Aim of the exercise » In the listing below, swap "screenshot" for "screen capture" everywhere it appears and write out all the lines again with nothing else changed. Leave the pictures out.

------------------------------------------------------------------------

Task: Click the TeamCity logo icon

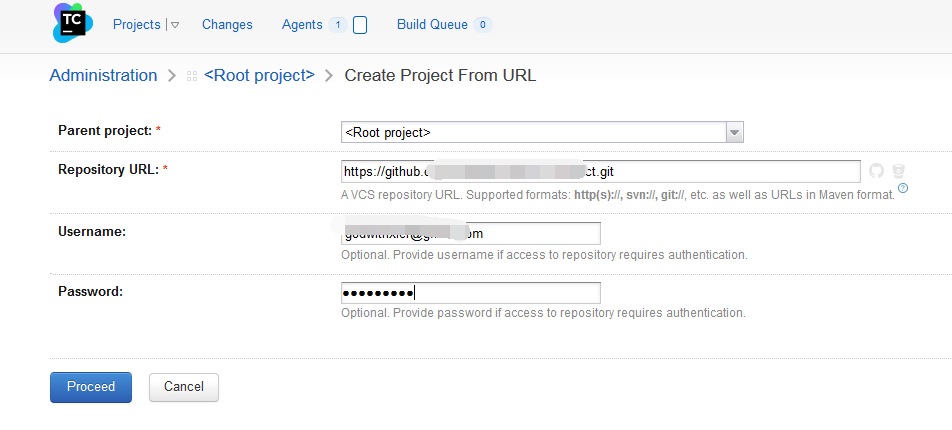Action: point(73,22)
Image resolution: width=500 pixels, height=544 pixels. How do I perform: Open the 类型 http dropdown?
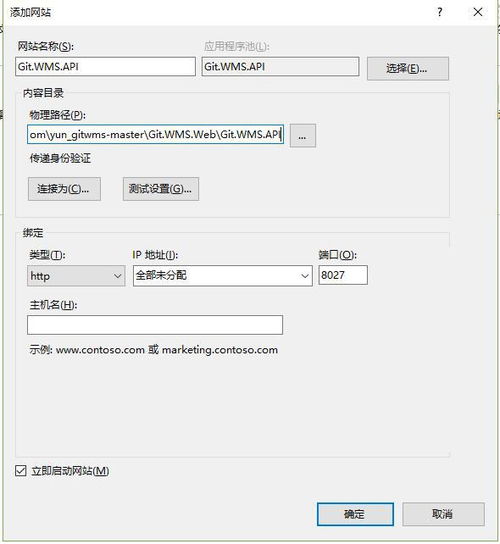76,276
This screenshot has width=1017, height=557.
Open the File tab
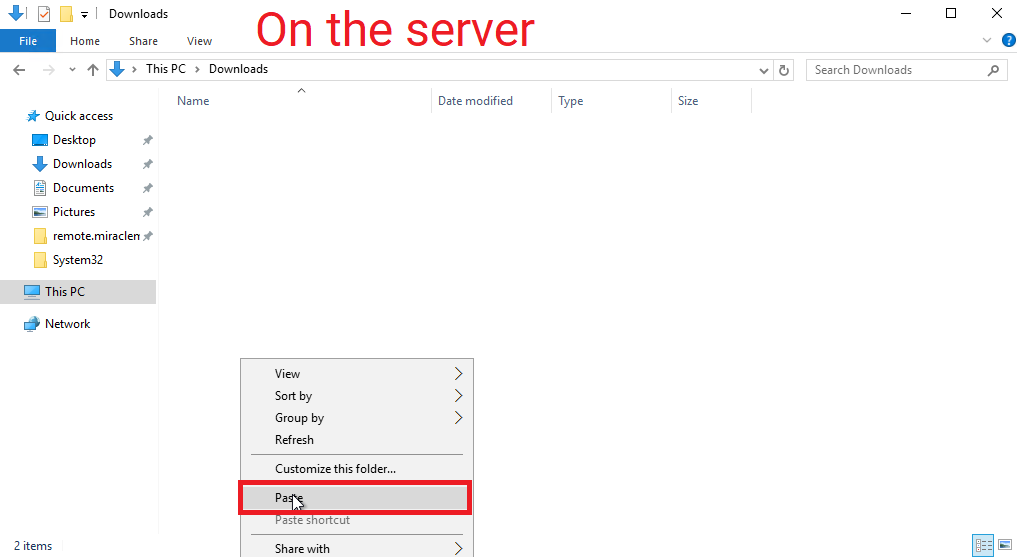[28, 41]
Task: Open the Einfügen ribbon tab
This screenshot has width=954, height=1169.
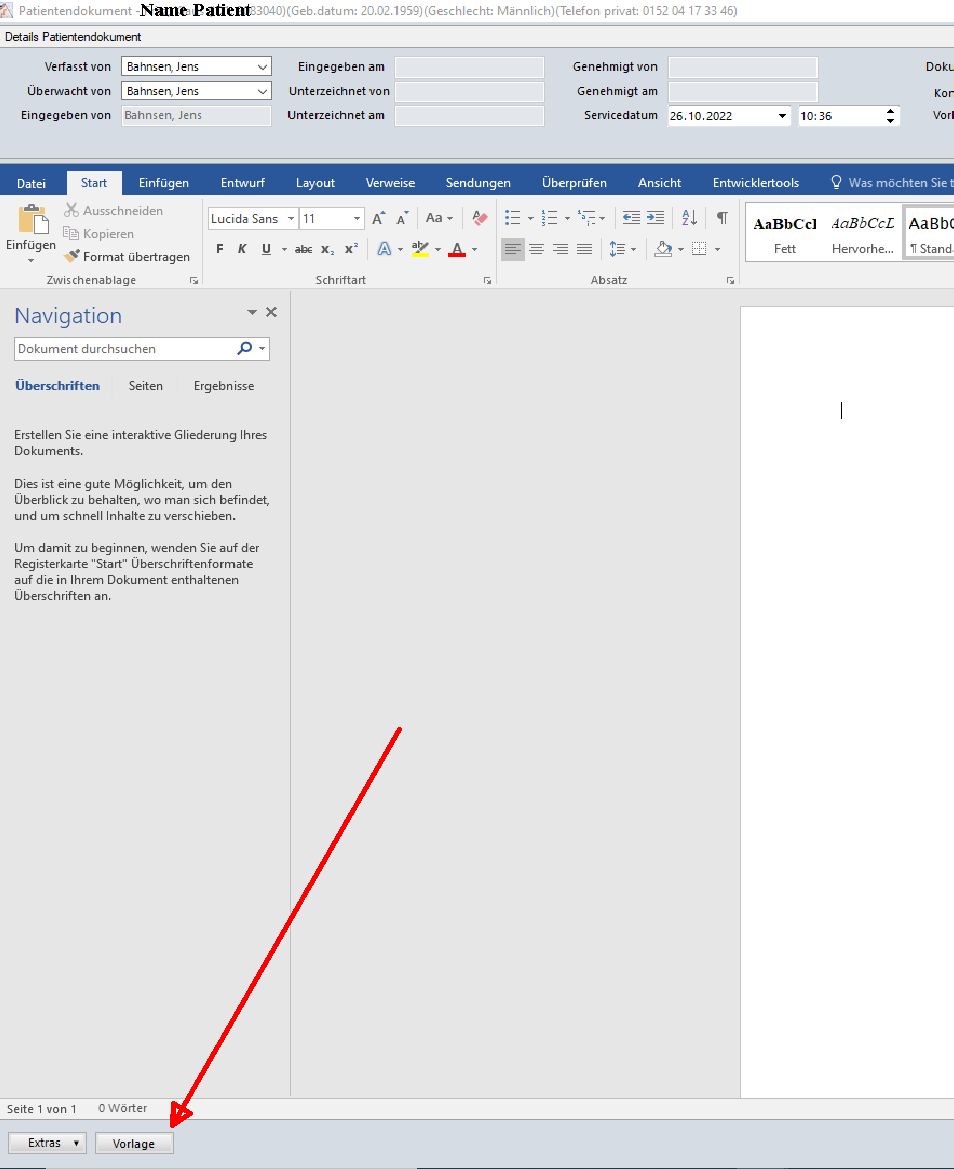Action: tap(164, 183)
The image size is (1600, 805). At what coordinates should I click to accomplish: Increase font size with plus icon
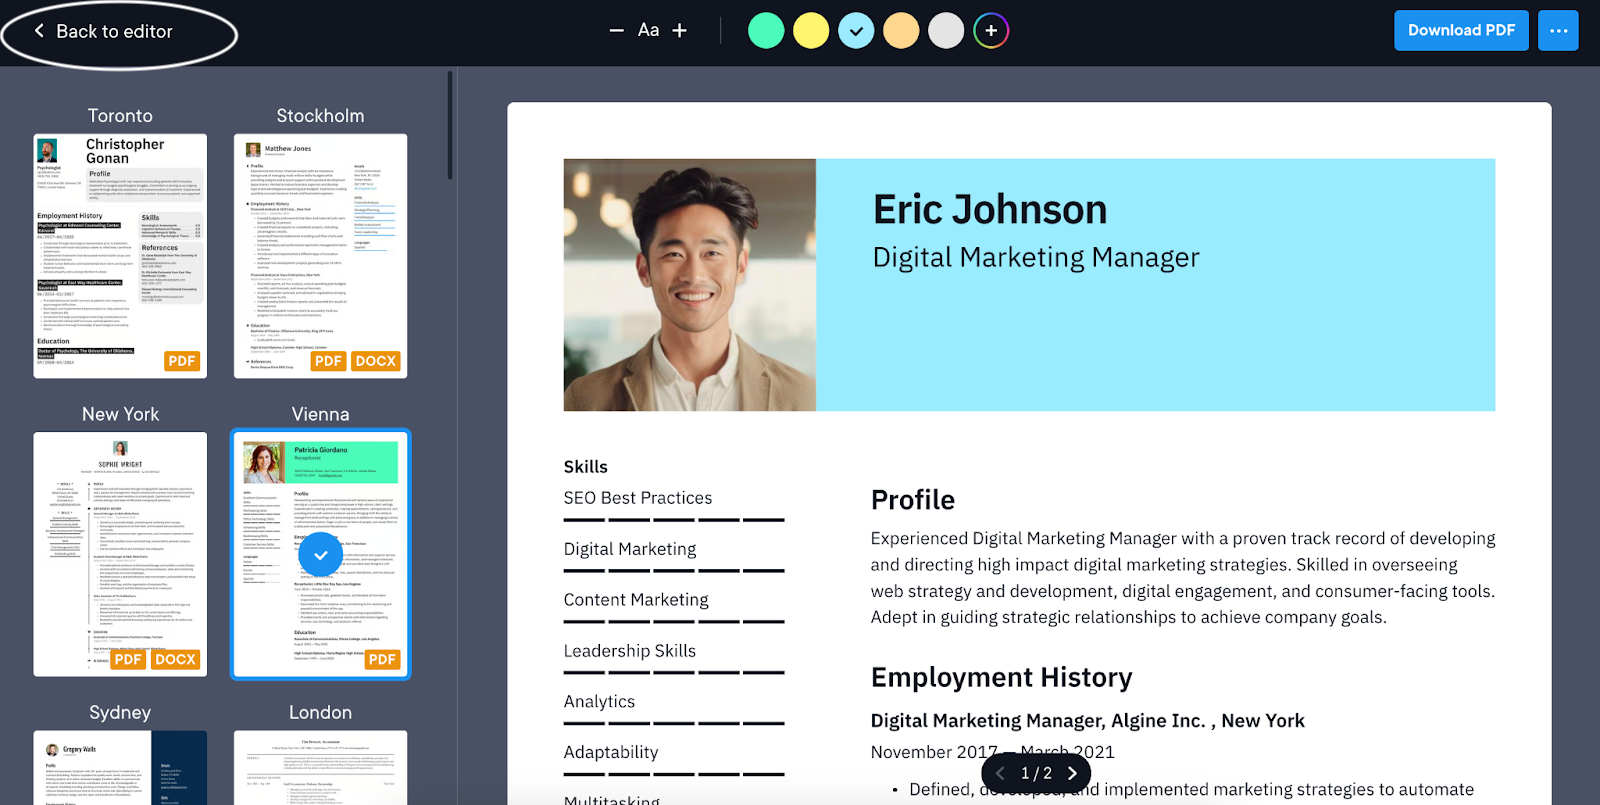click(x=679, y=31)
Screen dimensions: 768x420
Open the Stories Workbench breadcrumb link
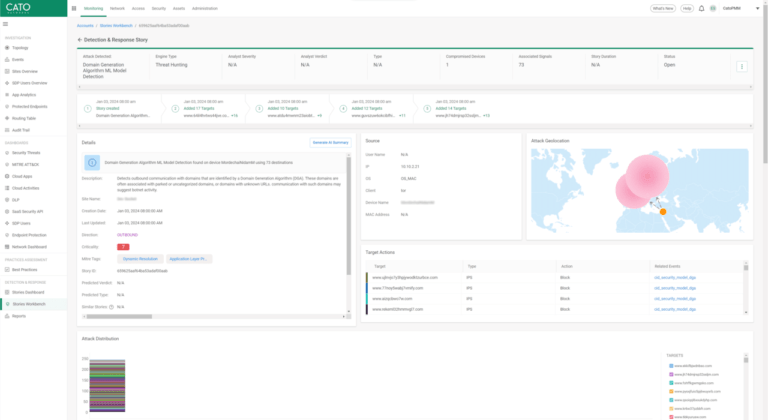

------------------------------------------------------------------------

Worked answer »
Task: Click the TeamCity logo icon

Action: point(73,22)
Image resolution: width=500 pixels, height=544 pixels. How do I perform: Open the 类型 http dropdown?
76,276
This screen capture has width=1017, height=557.
Open the File tab
[28, 41]
Task: Open the Einfügen ribbon tab
This screen capture has width=954, height=1169.
Action: tap(164, 183)
The image size is (1600, 805). At what coordinates should I click to accomplish: Increase font size with plus icon
click(x=679, y=31)
Screen dimensions: 768x420
Open the Stories Workbench breadcrumb link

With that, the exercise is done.